Argoth brought up his hatchet and parried the blow, but the force of it knocked the hatchet out of Argoth’s hand.

The dreadman brought his sword back.

Argoth was no match for him, so he scuttled backward and over the edge of the stern. Then he was falling, watching the Ardent pull away and the dreadman looking on.

Argoth pulled his broken arm to his chest to protect it, bracing himself, thinking he was going to land on the boat.

But he did not land on the boat. He crashed heels over head into a shock of cold water and pain. He gasped in a lungful of water, rolled, then came to the surface choking.

Argoth turned, looking for the boat. A wave lifted him. He spotted it, and began to sidestroke with all his might, holding his useless arm at his chest.

The dreadman flashed down in the corner of his eye and splashed into the water.

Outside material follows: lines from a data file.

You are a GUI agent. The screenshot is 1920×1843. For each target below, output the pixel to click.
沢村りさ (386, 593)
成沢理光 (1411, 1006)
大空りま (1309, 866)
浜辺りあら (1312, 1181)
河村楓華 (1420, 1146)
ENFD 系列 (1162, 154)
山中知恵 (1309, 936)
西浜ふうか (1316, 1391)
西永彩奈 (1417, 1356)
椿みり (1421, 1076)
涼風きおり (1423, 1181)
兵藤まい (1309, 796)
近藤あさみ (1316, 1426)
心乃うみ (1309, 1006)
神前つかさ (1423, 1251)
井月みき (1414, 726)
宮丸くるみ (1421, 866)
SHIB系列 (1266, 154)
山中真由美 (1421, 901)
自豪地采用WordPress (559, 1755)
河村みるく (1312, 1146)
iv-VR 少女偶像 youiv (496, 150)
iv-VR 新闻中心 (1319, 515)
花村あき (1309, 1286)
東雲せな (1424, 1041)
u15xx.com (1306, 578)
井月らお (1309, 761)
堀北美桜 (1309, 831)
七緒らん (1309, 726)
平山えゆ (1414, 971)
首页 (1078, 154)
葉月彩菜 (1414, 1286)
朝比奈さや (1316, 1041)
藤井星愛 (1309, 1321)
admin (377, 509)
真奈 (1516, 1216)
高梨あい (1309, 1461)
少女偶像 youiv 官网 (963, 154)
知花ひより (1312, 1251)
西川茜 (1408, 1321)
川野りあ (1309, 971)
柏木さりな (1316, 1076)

At the crest of the next swell, he looked back. The dreadman was swimming after him, gaining on him.

Argoth swam with all his might. Two, four, eight strokes.

He looked back. The dreadman was only a few yards behind.

Another stroke and he touched the boat. Argoth reached up with his good hand, grasped the top wale, and swung his leg up.

Then it was over the wale and onto one of the thwarts.

He looked frantically about for a weapon. There was nothing but the length of rope that had attached the boat to the davit.

The dreadman’s hand grasped the wale behind him.

Argoth lunged for the rope where it lay under one of the thwarts.

The dreadman pulled himself up.

Argoth spun around, lunged at the man, and slipped a makeshift noose over his neck. He looped the rope about his body and heaved back.

The rope tightened about the dreadman’s neck and pulled him into the boat.

But Argoth knew that wouldn’t be enough. He turned, and before the dreadman could gain leverage to pull Argoth to him, Argoth took one bounding step and jumped off the side of the boat opposite the dreadman and into the water.